部屋は当然真っ暗で、電気を付けなあかん時間帯や。せやけどそれはせずに、ベッドに直行して、降ろしたった。(ほんまは電気付けて、身体の隅々までみたいねんけど)(それはこれから何回でもできるから、今日はええんや)
「く、ら?」
名前を呼ばれた瞬間、ぞくぞくと背中に変な電流が走った。あ、かん、俺、絶対、早い。
とりあえず名前を寝かせて、足の間に組み敷く。月明かりでわずかに見える名前の表情を読み取りながら慎重に触れる。強引に、とか、絶対したない。ちゃんと、合意の上で、したい。名前が嫌や言うたら、やめなあかん。やめなあかんで、俺。

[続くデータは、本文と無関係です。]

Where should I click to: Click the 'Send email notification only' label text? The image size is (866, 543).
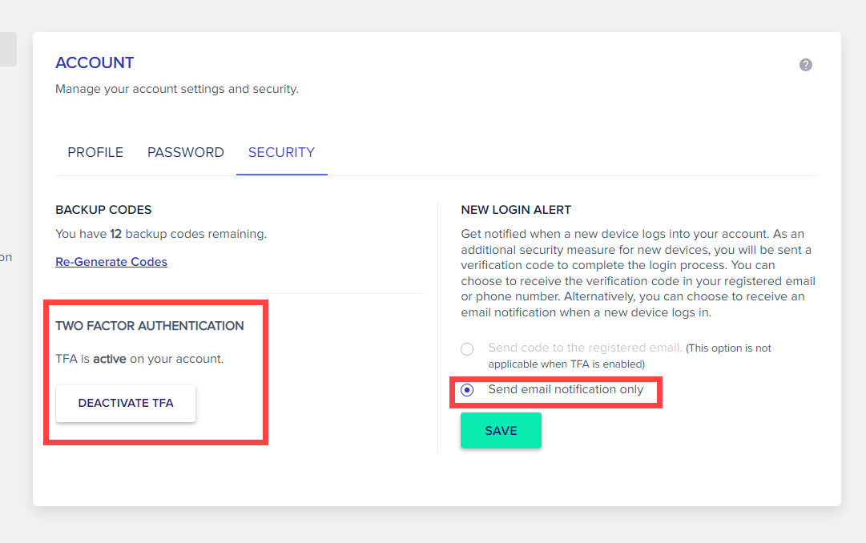pyautogui.click(x=566, y=389)
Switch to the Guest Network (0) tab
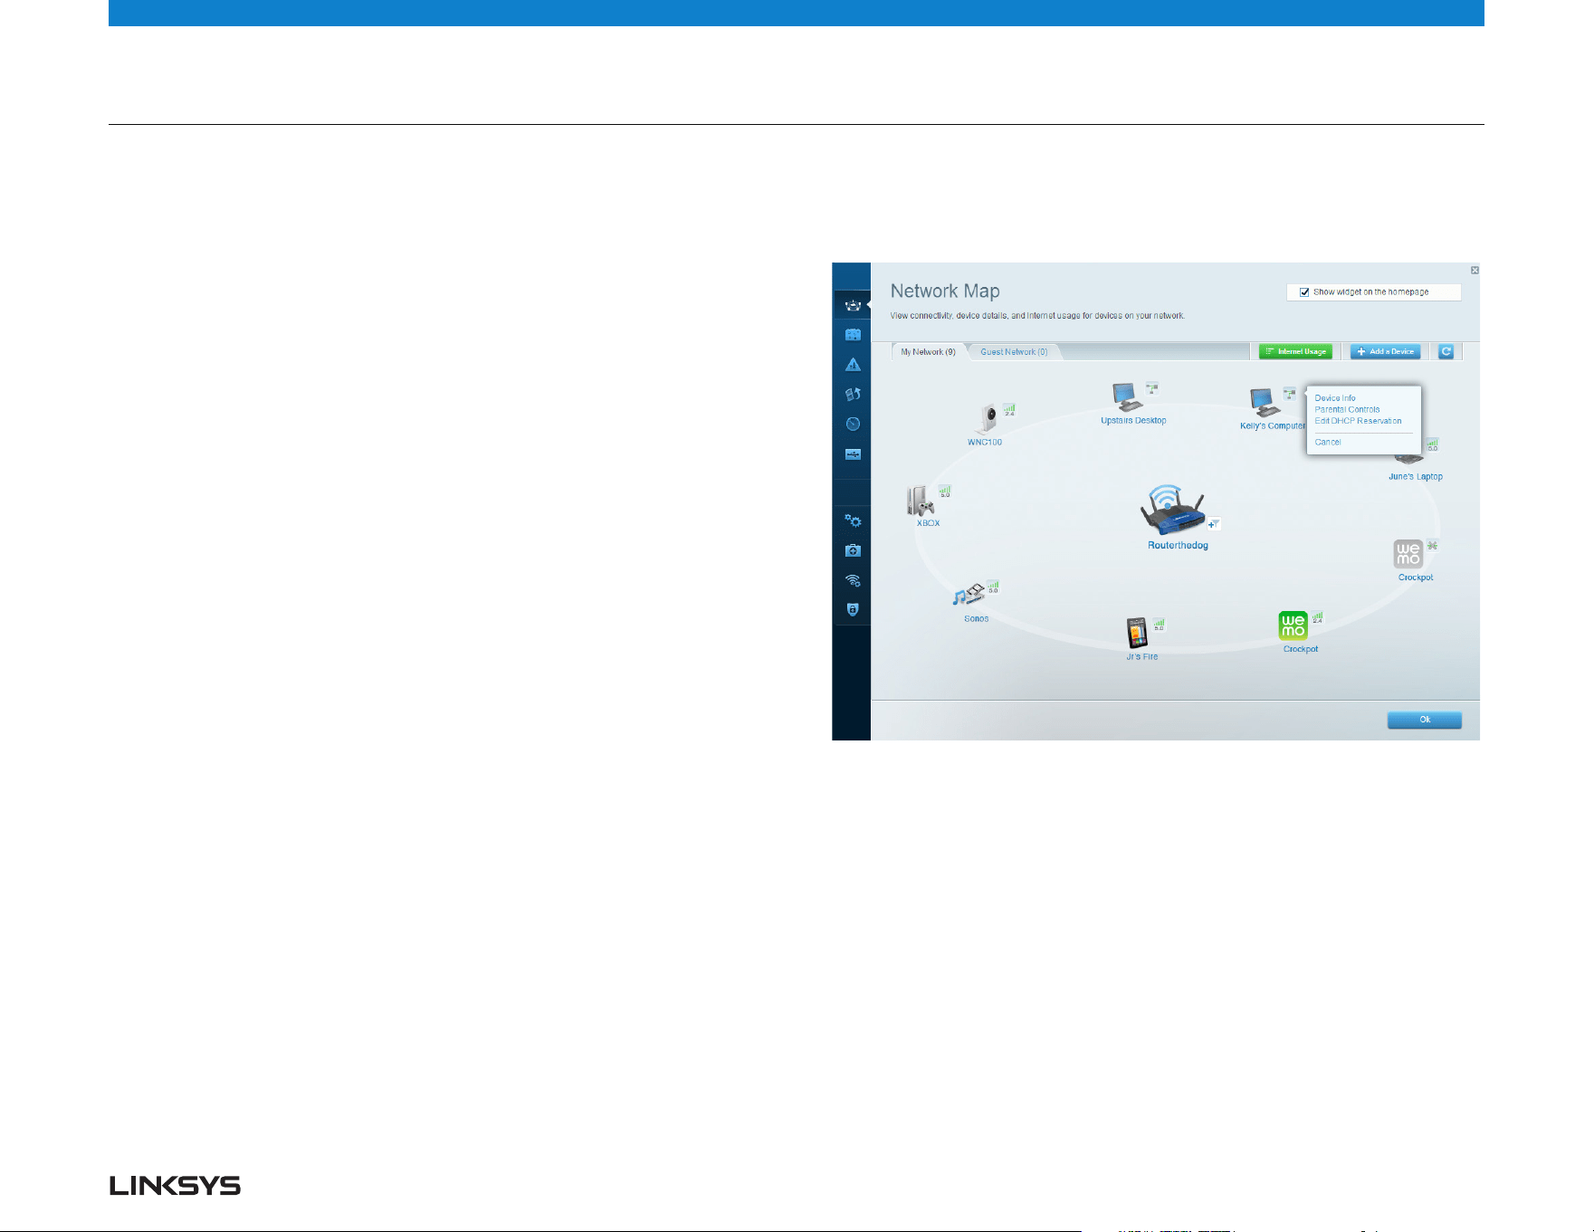Screen dimensions: 1594x1232 (x=1014, y=352)
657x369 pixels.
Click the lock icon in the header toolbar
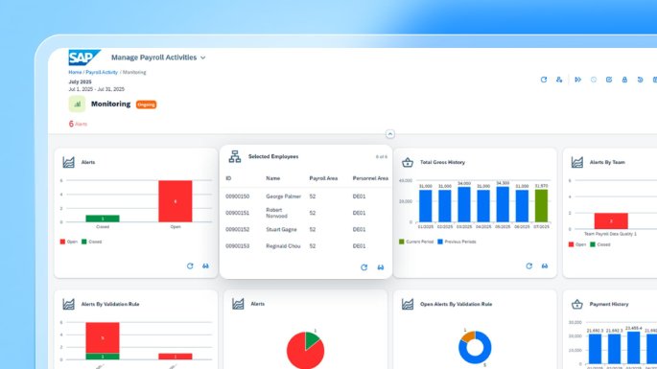pyautogui.click(x=624, y=80)
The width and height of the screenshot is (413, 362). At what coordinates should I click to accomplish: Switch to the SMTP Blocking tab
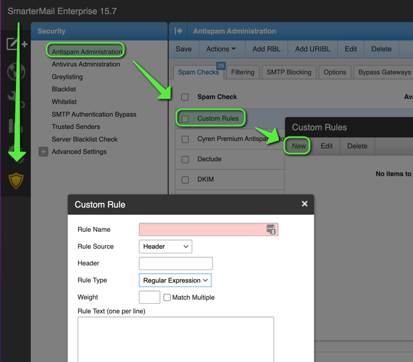289,72
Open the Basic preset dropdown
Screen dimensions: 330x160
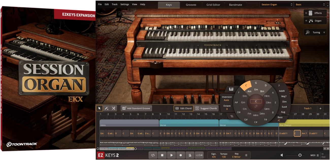point(310,4)
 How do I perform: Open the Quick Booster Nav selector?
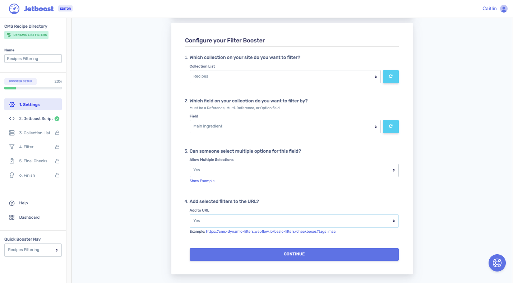[x=33, y=250]
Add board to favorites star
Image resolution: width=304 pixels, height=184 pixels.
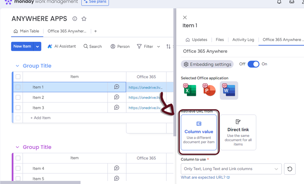[x=84, y=19]
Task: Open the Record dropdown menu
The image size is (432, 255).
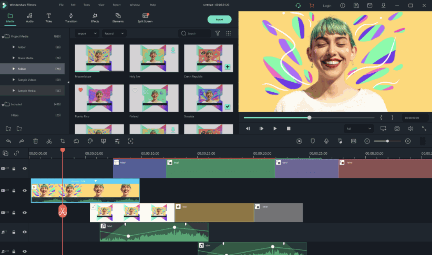Action: pyautogui.click(x=114, y=33)
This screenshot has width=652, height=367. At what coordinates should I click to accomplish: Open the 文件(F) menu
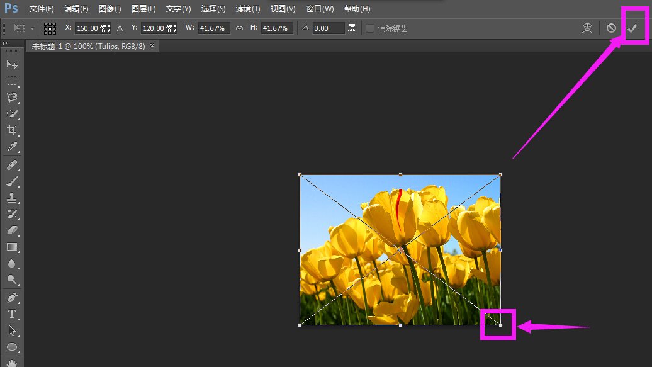(42, 9)
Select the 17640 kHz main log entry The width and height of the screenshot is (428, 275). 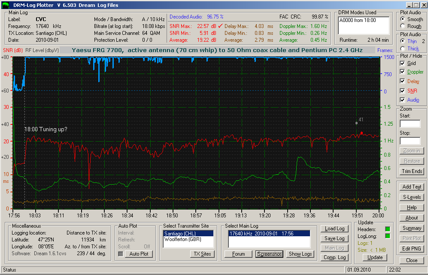(269, 233)
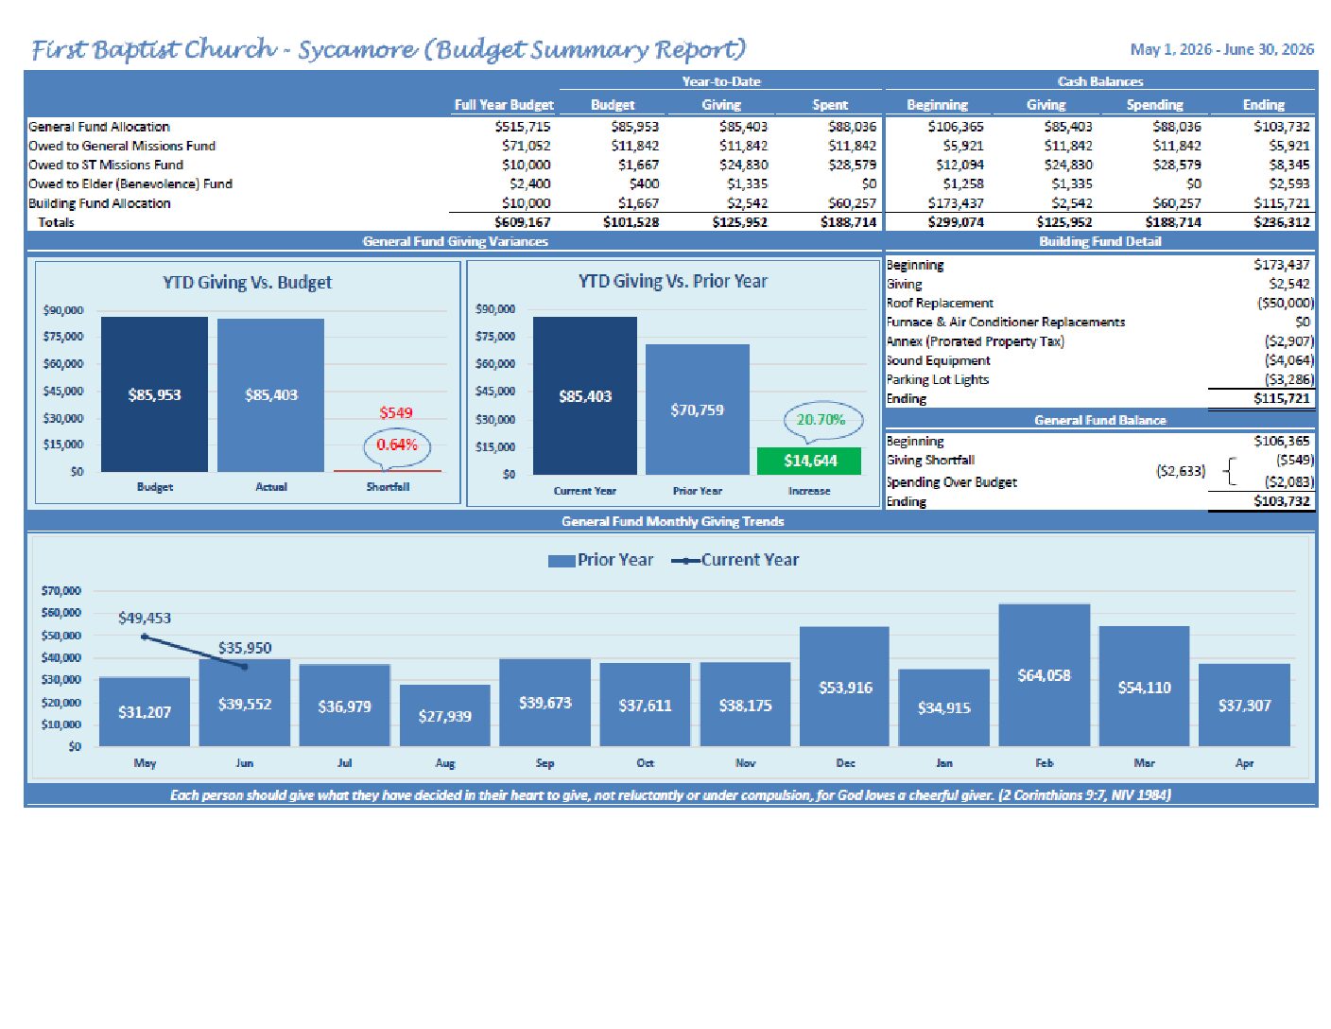Select General Fund Monthly Giving Trends header
This screenshot has width=1331, height=1029.
click(672, 521)
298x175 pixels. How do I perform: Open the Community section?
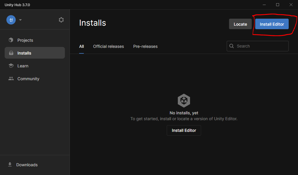[x=28, y=79]
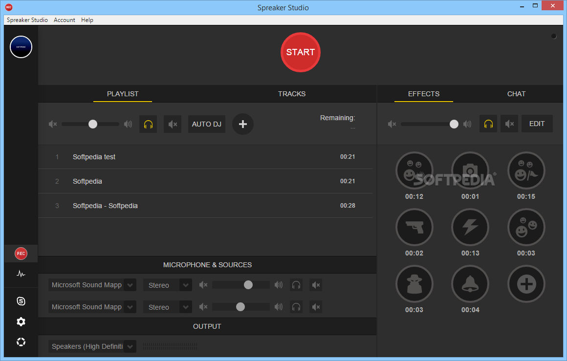Open the Speakers output device dropdown
567x361 pixels.
[x=130, y=346]
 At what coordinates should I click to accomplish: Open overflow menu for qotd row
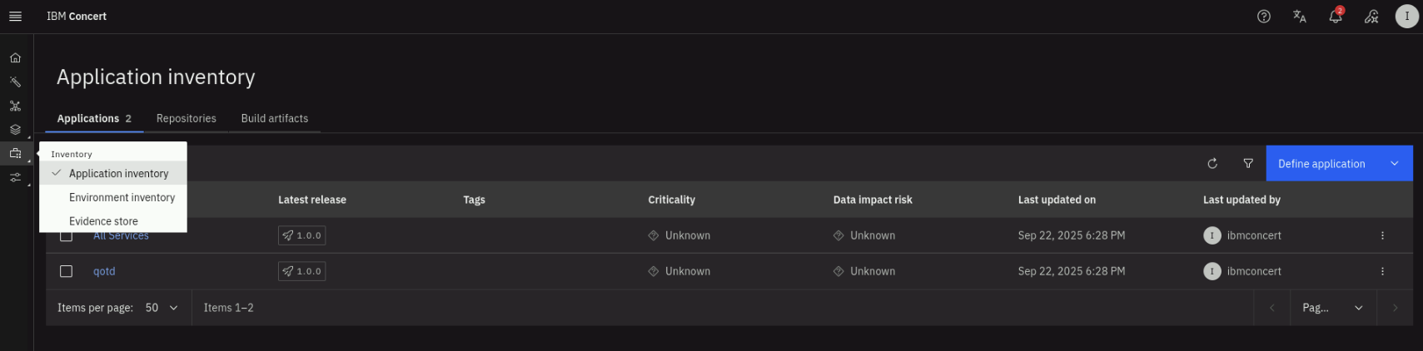[x=1382, y=271]
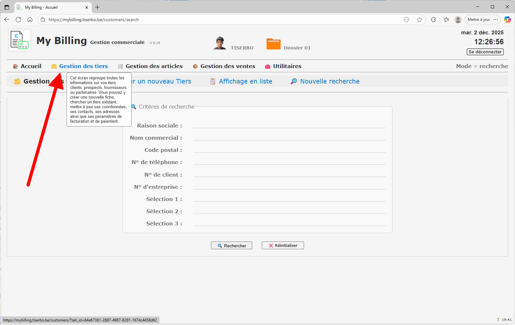
Task: Focus the Code postal input field
Action: coord(289,149)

今の所抵抗はしてへん名前に、俺はちゅ、と触れるだけのキスをした。何度か繰り返して、今度は角度を変えながら、食い付くように口付けた。時折鼻を掠める名前のシャンプーの香りと吐息に、俺の体の熱はありえへんことになっとる。冷めることは一切合切なく、上昇気流に乗ったまま、無我夢中で名前の唇を貪った。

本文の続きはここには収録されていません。